Your App Ships as One Binary Too#
The one-binary idea applies to what you build, not just the toolchain. jac build type-checks the whole project (fail-closed) and emits a single sealed .jab app bundle: client dist, serve manifest, and native binaries baked in and hash-verified. Any machine with Jac installed runs or serves it with zero live compilation:
jac build # -> dist/<app>.jab
jac run dist/<app>.jab # cli kinds execute
jac start dist/<app>.jab # servable kinds production-serve
For machines with nothing installed at all -- no Jac, no Python, no Node -- project the same app to a self-contained executable. jac build --as binary appends the sealed .jab onto a copy of the jac launcher, producing one file that carries the full runtime:
And when your program fits the restricted na subset, jac build --as native compiles it through LLVM into a small, dependency-free binary instead.
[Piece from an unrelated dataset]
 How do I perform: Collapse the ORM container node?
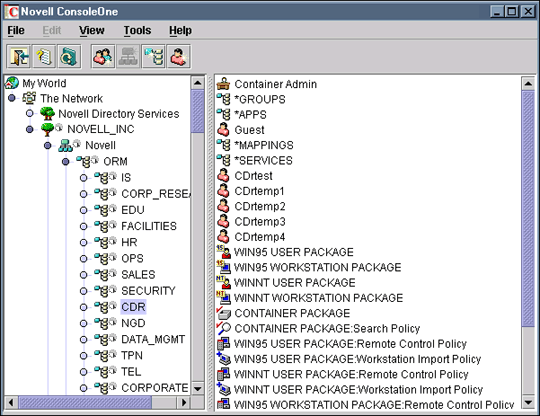(65, 162)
See jac build for all artifact projections and the binary-vs-native trade-off.
How It Works#
The Jac binary is a self-contained native executable that embeds:
- A CPython 3.14 runtime (stripped of unnecessary components)
- A Bun runtime for JavaScript/TypeScript compilation
- An LLVM backend for native code generation
- A Zig-based linker for producing native binaries and shared libraries
- The Jac compiler, type checker, formatter, and all language tooling
- Built-in subsystems: byLLM (AI), Scale (deployment), Client (full-stack), MCP (AI assistant integration)
On the first launch of a freshly installed binary, it unpacks its runtime into a per-version cache -- you'll see a brief one-time setup notice; every run after that is instant.
When you run jac install, dependencies are resolved from PyPI or npm into an isolated environment (.jac/venv for projects, a jac-owned global site for --global). The Jac binary provides the runtime; dependencies provide the libraries. The built-in subsystems ship with the binary itself, so only their optional third-party dependencies (litellm for byLLM, pymongo for scale, ...) are ever installed -- declare the matching config in jac.toml and jac install resolves them.
Quick Start#
# Install Jac (one self-contained binary)
curl -fsSL https://raw.githubusercontent.com/jaseci-labs/jaseci/main/scripts/install.sh | bash
# Verify
jac --version
# Create a project
jac create my-app --kind web-app
cd my-app
jac install
jac start
# Open http://localhost:8000
From zero to a running full-stack app with graph persistence and auto-generated API docs -- using one tool. To add AI, declare a model under [byllm] in jac.toml and run jac install to pull byLLM's optional dependencies; then by llm() works in your code.